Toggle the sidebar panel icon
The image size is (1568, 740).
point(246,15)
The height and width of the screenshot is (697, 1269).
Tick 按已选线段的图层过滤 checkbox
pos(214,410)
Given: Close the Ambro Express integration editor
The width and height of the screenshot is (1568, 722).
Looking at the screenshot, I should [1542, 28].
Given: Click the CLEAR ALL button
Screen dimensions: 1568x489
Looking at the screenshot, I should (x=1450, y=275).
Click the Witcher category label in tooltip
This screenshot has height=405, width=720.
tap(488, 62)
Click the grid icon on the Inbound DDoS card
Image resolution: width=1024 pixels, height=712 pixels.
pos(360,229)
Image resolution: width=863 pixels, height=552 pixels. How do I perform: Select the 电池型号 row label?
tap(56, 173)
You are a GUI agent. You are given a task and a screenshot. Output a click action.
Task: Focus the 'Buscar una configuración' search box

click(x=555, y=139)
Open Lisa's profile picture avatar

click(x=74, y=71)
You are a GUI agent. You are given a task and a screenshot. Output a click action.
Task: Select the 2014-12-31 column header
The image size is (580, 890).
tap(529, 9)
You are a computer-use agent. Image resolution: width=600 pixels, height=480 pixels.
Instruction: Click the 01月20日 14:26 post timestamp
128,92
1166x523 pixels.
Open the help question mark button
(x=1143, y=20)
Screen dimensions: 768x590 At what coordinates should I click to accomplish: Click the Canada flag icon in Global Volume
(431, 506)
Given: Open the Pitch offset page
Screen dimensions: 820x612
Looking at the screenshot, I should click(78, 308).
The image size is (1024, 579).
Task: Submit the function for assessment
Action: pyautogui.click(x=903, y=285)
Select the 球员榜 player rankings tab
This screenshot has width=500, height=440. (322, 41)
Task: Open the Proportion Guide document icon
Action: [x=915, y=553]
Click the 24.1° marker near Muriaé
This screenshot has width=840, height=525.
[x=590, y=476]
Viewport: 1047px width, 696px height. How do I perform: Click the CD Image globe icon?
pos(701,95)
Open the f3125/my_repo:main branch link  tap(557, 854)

DESCRIPTION OF THE TASK: Your task is to transcribe each record faithfully and in full.

RESULT:
Toggle the sidebar panel icon
The image size is (1568, 740).
point(246,15)
The height and width of the screenshot is (697, 1269).
Tick 按已选线段的图层过滤 checkbox
pos(214,410)
Given: Close the Ambro Express integration editor
The width and height of the screenshot is (1568, 722).
Looking at the screenshot, I should [1542, 28].
Given: Click the CLEAR ALL button
Screen dimensions: 1568x489
Looking at the screenshot, I should (x=1450, y=275).
Click the Witcher category label in tooltip
This screenshot has height=405, width=720.
tap(488, 62)
Click the grid icon on the Inbound DDoS card
Image resolution: width=1024 pixels, height=712 pixels.
pos(360,229)
Image resolution: width=863 pixels, height=552 pixels. How do I perform: Select the 电池型号 row label?
tap(56, 173)
You are a GUI agent. You are given a task and a screenshot. Output a click action.
Task: Focus the 'Buscar una configuración' search box

click(x=555, y=139)
Open Lisa's profile picture avatar

click(x=74, y=71)
You are a GUI agent. You are given a task and a screenshot. Output a click action.
Task: Select the 2014-12-31 column header
The image size is (580, 890).
tap(529, 9)
You are a computer-use agent. Image resolution: width=600 pixels, height=480 pixels.
Instruction: Click the 01月20日 14:26 post timestamp
128,92
1166x523 pixels.
Open the help question mark button
(x=1143, y=20)
Screen dimensions: 768x590 At what coordinates should I click to accomplish: Click the Canada flag icon in Global Volume
(431, 506)
Given: Open the Pitch offset page
Screen dimensions: 820x612
Looking at the screenshot, I should click(78, 308).
The image size is (1024, 579).
Task: Submit the function for assessment
Action: pyautogui.click(x=903, y=285)
Select the 球员榜 player rankings tab
This screenshot has width=500, height=440. (322, 41)
Task: Open the Proportion Guide document icon
Action: [x=915, y=553]
Click the 24.1° marker near Muriaé
This screenshot has width=840, height=525.
[x=590, y=476]
Viewport: 1047px width, 696px height. How do I perform: Click the CD Image globe icon?
pos(701,95)
Open the f3125/my_repo:main branch link  tap(557, 854)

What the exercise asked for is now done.